Radical Reimaginings
2020.8.23

Radical Reimaginings is a virtual exhibition curated by 516 ARTS and the Kolaj Institute. On view from August 22 through December 31, 2020.


My exhibition statement:


I want to reimagine the potential of the imaginary. To imagine is the first step toward realization—what once seemed impossible can begin to take form in the mind’s eye (or ear as the case may be). Collage can function as a lens through which the marvelous underpinnings of the commonplace are revealed. It can serve as a map or guide, a catalyst, prescription or elixir for maker and viewer alike.


More thoughts on this work at the Obviousblog.


An Intricate Ensemble
2020.3.5

My master's thesis for Rhode Island School of Design's brand new Nature-Culture-Sustainability Studies program is now available in print form RISD's Fleet Library, and as a free download from RISD Digital Commons:


An Intricate Ensemble: The Art-Science of an Ecological Imaginary for the Anthropocene Epoch


The upshot in a nutshell: practices and frameworks that emphasize and enhance collaboration, spontaneity, and care, in defying convention, contain the potential to subvert it.

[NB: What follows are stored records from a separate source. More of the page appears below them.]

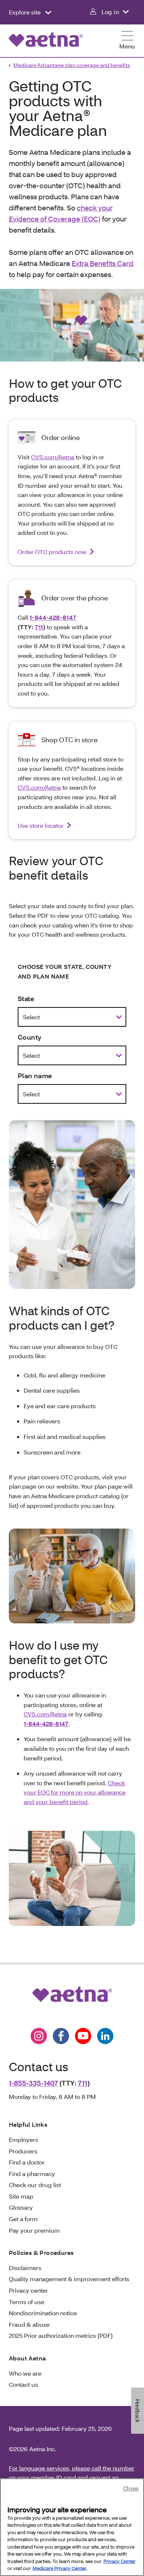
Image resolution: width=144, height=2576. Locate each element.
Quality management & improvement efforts (69, 2279)
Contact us (23, 2384)
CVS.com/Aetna (52, 457)
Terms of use (26, 2302)
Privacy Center (119, 2561)
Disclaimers (25, 2268)
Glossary (21, 2207)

The impossible can be realized through creative acts: we can "know what the possible feels like because we know ourselves to be its creators" (Arturo Fallico, Art and Existentialism, 1962).


This is a dynamic, participatory occasion.

RISD NCSS MA Program
2020.2.7

On December 9, 2019 I defended my thesis as part of the first cohort in Rhode Island School of Design's new liberal arts master's program in Nature-Culture and Sustainability Studies. "An Intricate Ensemble: The Art-Science of an Ecological Imaginary" is  now available in its entirety at RISD Digital Commons.